Data Architecture: Three Bases and Naming Guide
This document is the canonical naming reference for the wiki's data architecture. It explains the three conceptual data layers ("Bases"), maps each PostgreSQL table to its Base, and clarifies common naming confusions.
The Three Bases
The wiki organizes data into three conceptual layers:
| Base | What it stores | Primary source of truth | Key access module |
|---|---|---|---|
| TableBase | Typed relational records — entities, resources, publications, experts, organizations | YAML files in data/entities/, data/resources/ | apps/web/src/data/tablebase.ts |
| FactBase | Structured triples with temporal data and provenance — facts about entities | YAML files in packages/factbase/data/things/ | apps/web/src/data/factbase.ts |
| WikiBase | Long-form prose MDX articles — the actual wiki pages readers see | MDX files in content/docs/ | Page interface in tablebase.ts |
Diagram (loading…)
flowchart TB
subgraph Sources["Source of Truth"]
YAML["data/entities/*.yaml
data/resources/*.yaml"]
FB_YAML["packages/factbase/data/things/*.yaml"]

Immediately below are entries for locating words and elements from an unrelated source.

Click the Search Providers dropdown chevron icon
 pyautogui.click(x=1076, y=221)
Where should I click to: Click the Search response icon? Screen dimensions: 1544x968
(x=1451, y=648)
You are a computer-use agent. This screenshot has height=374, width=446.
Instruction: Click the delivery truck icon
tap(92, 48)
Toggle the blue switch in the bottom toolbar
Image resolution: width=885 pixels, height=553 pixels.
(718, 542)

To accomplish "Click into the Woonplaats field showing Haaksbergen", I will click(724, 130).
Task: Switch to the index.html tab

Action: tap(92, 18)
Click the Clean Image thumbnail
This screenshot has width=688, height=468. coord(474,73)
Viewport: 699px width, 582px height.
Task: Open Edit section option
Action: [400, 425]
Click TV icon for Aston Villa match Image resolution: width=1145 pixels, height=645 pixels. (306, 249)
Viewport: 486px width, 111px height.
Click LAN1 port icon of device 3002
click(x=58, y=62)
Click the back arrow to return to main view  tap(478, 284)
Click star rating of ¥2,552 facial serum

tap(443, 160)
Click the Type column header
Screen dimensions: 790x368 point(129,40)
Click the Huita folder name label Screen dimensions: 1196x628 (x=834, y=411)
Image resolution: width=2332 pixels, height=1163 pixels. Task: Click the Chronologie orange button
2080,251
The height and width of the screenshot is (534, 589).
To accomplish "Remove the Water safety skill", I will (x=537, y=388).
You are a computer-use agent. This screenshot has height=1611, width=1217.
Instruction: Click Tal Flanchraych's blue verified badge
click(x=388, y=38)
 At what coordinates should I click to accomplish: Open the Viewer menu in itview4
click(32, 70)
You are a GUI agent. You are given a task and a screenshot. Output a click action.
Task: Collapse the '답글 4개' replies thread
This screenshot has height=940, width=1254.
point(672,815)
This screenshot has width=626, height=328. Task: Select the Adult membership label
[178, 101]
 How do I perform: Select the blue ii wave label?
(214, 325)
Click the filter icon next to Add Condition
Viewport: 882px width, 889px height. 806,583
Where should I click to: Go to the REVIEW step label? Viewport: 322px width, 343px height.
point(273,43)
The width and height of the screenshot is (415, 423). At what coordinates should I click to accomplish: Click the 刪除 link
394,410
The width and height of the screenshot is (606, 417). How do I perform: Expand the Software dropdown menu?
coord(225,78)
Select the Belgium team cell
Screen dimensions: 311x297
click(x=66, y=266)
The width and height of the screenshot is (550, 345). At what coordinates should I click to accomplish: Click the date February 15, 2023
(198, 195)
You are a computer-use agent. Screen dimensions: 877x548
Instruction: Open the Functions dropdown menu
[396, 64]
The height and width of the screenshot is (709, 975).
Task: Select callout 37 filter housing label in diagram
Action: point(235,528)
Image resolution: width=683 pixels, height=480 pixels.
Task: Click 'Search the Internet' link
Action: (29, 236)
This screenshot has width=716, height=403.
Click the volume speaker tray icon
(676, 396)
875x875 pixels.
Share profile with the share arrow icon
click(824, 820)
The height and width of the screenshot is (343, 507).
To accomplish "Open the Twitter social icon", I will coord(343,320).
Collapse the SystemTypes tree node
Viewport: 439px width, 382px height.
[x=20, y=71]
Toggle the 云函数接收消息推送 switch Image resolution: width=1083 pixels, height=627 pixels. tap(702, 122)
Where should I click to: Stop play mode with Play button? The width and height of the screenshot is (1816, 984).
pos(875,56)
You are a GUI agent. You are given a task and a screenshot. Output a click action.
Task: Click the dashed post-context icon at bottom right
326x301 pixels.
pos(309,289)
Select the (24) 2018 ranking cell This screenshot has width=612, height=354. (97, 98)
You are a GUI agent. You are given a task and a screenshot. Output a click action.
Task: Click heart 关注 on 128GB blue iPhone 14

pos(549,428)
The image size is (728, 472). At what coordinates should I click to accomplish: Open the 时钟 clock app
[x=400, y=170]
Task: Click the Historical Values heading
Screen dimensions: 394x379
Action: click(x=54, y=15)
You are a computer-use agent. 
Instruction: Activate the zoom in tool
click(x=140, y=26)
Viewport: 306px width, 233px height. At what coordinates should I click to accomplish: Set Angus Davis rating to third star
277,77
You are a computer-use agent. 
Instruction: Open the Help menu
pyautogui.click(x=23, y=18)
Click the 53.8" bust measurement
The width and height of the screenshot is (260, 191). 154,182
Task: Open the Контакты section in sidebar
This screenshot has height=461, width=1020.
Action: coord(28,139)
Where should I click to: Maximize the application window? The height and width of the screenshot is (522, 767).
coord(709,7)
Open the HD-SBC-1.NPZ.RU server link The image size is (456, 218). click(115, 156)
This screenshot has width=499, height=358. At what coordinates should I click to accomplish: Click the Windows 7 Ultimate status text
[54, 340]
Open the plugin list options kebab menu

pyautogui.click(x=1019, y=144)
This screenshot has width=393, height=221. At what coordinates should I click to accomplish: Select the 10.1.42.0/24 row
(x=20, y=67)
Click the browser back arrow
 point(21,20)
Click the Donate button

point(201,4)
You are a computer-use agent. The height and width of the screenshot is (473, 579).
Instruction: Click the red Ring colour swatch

MDX["content/docs/**/*.mdx"]
end
subgraph Build["Build Pipeline"]
BD["build-data.mjs"]
end
subgraph Artifacts["Build Artifacts"]
DB_JSON["database.json
(TableBase + WikiBase)"]
FB_JSON["factbase-data.json
(FactBase)"]
end
subgraph PG["PostgreSQL (wiki-server)"]
direction TB
TB_PG["TableBase tables
(entities, resources,
entity_ids, summaries)"]
FB_PG["FactBase mirror
(facts table)"]
WB_PG["WikiBase mirror
(wiki_pages)"]
UNI["Cross-Base index
(things table)"]
OPS["Operational tables
(sessions, jobs,
citation_quotes, etc.)"]
end
YAML --> BD
FB_YAML --> BD
MDX --> BD
BD --> DB_JSON
BD --> FB_JSON
BD --> TB_PG
BD --> FB_PG
BD --> WB_PG
BD --> UNIPG Tables Grouped by Base
TableBase tables (entity catalog)
These tables mirror the YAML entity/resource catalog. YAML files remain authoritative; these PG tables are queryable read mirrors for the API.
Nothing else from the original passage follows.